The challenge for leaders is that people development requires time and too many people in leadership positions believe they can’t afford the time required. These would be the same “leaders” who proudly say that their people are their greatest asset while investing more resources in service contracts for their copiers and computers than they do in developing their people.

As the saying goes, “follow the money.” When organizations don’t invest dollars in their people it makes it hard to believe that they would invest time. If the organization isn’t investing time in people development then it’s almost certain that the leader isn’t either.

If you’re a leader who wants to build more leaders then first you must understand that you can’t and should not try to lead through them. You provide leadership to them and give them the opportunity to lead others. You need to help them develop their own leadership skills and let their leadership flow through the organization.

If you’re interested in building future leaders then be a bit unreasonable. No one gets stronger by lifting the weight they are comfortable lifting. Build leaders by challenging them with seemingly unreasonable goals; goals they cannot accomplish on their own. This will encourage them to rally other people to the cause. It will likely require innovation, planning, diligence, patience, people skills, and most of all, leadership.

They will need to set direction, and coach others towards success, they will need to develop their own team of leaders. If you give all your future leaders goals you’re certain they should, can, and will achieve then you’re treating them like a follower, not a leader. Remember, making a diamond requires pressure, a raw leader who is never pressured is likely to remain just a raw, and weak, leader.

Avoid “over-coaching” your future leaders. Set clear, measurable objectives and let them run. If they need and willingly accept coaching all the time they are probably not future leaders. Leaders like coaching when they ask for it and need it; only followers want and accept coaching all the time.

Help them to believe in themselves and you’ll be amazed at what they can accomplish. Their results will be uncommon and you will have passed the ultimate test of leadership; you’ll have developed your organization’s next generation of leaders.

When Things Really Matter

In a Major League Baseball season there are 162 regular season games. Pretty much every team will win 60 and every team will lose 60. It’s what happens in the other 42 that matters. It’s knowing which 42 games will make the difference that really matters.

The most effective leaders know that not every decision is life, or business changing. What makes them effective is knowing which ones may be and which one most definitely are. The most effective leaders know which 42 games they MUST win.

They know that when they are in the middle of one of those “must wins” that they must lead, most likely from the front. They are less likely to delegate and more likely to micro-manage. Actually effective leaders wouldn’t admit to micro-managing, they are in a “must win” situation and they are just “making sure.”

But what exactly is so critically urgent that an effective leader wouldn’t dare delegate it? Not much as it turns out should be so urgent that it can’t be delegated… or just eliminated.

A long time ago I was promoted to my first management position as Sales Manager for a soda pop company.
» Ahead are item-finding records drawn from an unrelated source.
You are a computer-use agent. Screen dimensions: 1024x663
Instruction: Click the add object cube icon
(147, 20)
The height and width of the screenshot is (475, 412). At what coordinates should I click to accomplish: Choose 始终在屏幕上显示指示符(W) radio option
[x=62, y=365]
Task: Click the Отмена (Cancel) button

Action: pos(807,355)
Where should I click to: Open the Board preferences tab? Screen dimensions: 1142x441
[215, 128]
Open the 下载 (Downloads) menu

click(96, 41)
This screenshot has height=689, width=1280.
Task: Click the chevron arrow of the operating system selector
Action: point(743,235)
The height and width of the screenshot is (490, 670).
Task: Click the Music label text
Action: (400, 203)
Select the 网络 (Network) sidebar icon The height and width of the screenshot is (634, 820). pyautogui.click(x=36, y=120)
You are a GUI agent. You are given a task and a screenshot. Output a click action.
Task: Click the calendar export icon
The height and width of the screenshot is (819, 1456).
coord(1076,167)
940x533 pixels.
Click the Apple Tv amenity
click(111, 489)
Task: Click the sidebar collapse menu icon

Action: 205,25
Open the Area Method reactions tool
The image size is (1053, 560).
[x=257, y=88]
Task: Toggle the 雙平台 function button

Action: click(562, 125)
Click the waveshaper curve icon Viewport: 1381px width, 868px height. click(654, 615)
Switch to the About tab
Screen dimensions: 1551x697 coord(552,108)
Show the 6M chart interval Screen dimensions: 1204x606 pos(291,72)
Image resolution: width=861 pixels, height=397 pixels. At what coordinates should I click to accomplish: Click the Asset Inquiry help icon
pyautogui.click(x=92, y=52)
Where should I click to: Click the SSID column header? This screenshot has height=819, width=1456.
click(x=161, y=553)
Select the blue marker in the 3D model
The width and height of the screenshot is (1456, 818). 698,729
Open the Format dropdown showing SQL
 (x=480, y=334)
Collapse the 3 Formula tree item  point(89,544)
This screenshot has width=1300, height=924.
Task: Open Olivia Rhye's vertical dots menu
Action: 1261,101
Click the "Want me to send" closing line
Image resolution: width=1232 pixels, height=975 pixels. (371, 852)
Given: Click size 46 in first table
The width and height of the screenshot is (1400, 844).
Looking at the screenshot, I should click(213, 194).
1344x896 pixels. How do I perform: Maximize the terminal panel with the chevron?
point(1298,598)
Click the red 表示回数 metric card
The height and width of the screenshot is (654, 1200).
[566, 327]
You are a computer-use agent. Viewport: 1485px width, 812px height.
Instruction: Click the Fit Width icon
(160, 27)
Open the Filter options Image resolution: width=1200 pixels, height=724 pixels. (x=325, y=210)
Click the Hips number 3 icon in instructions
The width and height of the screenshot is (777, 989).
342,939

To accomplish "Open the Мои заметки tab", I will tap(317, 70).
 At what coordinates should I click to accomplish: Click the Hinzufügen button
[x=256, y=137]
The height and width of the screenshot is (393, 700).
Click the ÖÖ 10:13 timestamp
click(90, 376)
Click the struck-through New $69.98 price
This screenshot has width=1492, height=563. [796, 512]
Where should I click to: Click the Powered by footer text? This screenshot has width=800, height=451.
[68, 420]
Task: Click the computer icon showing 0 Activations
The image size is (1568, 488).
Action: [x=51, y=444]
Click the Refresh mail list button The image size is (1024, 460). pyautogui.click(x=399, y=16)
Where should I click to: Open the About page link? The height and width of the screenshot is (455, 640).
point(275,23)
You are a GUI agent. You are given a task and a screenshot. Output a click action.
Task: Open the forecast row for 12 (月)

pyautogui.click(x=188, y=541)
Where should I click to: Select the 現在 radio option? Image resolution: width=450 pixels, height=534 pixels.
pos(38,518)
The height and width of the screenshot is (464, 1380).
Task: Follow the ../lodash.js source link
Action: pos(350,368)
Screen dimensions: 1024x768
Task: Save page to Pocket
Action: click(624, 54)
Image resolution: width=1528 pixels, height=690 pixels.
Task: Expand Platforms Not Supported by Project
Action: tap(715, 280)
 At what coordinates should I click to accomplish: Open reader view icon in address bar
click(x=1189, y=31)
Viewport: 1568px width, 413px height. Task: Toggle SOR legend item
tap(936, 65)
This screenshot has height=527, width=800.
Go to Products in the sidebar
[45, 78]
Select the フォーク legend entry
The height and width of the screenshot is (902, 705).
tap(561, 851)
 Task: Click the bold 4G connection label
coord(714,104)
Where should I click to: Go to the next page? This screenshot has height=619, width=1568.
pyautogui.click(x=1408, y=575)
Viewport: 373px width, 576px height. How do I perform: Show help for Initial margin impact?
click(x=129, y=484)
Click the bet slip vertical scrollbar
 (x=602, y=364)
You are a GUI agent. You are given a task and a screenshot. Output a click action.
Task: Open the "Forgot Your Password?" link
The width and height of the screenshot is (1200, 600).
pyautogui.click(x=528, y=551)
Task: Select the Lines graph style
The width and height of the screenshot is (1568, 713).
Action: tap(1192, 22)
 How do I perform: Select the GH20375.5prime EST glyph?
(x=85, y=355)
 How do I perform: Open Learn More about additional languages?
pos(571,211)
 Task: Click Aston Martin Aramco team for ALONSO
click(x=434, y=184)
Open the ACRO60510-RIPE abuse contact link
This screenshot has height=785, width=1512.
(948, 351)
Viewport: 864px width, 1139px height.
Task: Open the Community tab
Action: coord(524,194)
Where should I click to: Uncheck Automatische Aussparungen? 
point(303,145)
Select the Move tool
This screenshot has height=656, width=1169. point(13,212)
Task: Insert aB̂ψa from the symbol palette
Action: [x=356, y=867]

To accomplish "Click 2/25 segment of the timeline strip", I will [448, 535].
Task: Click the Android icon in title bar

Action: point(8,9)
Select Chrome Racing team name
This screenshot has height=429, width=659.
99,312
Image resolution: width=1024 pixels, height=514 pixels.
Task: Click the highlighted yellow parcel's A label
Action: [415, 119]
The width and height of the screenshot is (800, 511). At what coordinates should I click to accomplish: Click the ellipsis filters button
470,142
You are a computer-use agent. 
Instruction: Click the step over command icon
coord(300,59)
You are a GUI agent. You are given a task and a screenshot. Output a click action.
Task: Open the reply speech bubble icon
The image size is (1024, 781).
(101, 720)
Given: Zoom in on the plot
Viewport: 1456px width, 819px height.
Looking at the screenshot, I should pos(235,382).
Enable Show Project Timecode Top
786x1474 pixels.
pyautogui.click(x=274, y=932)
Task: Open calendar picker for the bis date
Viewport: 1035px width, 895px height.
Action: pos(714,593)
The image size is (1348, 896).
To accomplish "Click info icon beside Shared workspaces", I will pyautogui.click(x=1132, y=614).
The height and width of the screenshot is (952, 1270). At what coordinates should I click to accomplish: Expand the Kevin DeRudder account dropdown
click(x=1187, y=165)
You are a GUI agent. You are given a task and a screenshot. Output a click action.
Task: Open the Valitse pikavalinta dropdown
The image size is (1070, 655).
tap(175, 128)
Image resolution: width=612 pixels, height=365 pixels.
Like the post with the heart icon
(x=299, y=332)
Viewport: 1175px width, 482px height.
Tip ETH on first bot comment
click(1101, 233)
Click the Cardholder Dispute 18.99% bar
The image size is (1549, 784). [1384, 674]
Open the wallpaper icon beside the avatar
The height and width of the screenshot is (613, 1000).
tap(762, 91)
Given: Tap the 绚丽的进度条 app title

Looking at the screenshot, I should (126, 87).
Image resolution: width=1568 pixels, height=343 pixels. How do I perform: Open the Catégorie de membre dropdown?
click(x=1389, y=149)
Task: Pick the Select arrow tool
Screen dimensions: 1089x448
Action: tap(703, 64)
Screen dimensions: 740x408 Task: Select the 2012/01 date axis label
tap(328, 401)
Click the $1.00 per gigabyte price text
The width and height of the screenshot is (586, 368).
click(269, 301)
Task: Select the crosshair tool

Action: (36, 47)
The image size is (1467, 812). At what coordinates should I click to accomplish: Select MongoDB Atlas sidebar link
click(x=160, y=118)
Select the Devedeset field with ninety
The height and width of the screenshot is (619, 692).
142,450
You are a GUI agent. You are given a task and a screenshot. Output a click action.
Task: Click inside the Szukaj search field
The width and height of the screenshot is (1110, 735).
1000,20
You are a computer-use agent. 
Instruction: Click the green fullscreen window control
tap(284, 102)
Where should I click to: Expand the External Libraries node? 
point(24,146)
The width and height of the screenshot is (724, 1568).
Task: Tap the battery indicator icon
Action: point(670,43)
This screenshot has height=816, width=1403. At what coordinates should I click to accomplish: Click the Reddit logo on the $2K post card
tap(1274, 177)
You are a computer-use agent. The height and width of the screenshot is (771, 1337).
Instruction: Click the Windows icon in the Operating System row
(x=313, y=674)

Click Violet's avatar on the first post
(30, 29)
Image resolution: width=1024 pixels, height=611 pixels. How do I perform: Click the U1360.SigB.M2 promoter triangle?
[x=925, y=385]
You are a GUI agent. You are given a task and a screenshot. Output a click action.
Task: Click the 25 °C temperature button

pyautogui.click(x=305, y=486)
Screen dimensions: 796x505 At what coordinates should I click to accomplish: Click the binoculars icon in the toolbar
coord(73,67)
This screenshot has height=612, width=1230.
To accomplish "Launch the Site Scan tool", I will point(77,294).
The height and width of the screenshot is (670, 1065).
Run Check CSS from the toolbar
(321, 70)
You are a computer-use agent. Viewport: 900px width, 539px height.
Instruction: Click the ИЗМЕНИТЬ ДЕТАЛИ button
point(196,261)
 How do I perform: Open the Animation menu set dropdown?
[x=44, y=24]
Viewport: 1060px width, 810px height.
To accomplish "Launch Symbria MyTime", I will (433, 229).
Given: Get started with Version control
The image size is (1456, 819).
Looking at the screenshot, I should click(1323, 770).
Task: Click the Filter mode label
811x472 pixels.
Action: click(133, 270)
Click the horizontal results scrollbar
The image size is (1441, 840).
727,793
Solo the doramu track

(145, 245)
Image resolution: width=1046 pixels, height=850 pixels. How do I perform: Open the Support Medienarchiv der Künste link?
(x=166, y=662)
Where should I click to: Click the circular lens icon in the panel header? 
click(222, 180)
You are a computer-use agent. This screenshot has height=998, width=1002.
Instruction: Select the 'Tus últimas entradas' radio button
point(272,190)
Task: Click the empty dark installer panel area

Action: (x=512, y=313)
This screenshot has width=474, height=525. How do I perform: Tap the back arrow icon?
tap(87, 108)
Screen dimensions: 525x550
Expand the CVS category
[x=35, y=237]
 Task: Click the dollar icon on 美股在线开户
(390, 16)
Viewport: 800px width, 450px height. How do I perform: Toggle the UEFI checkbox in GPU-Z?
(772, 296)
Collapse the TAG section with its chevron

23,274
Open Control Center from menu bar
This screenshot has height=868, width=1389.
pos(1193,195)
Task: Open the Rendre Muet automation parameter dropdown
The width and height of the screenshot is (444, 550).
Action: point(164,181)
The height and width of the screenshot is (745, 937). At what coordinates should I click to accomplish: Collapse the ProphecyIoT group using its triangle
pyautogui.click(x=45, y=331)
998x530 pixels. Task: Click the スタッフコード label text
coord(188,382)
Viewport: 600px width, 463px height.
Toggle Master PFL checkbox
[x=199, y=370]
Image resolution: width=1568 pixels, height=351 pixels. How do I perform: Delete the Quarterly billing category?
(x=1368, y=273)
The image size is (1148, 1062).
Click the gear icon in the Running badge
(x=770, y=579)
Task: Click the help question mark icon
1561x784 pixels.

Not too long after that promotion I received a 4:00am phone call that our delivery drivers had just gone out on strike and everyone in management had to come in immediately.

Shortly after that I had this neat new uniform and a spot on a truck delivering pop to grocery stores and bars. I wasn’t meant for that kind of work to begin with but I was really unprepared to do that all day and then my real job at night.

A short day was 18 hours and even with that I fell behind. I lived in my office for several weeks and still I fell further behind. My desk was a sea of paper stacked several inches high.

I was overwhelmed.

One morning about 2:00am I went into the warehouse and grabbed one of those big trash dumpsters on wheels. I pushed it to my office and threw every piece of paper on my desk away.
A few hours later as my colleagues begin passing my office they would all look at my desk in amazement with the same question; What happened?

I said only that I had a very productive night.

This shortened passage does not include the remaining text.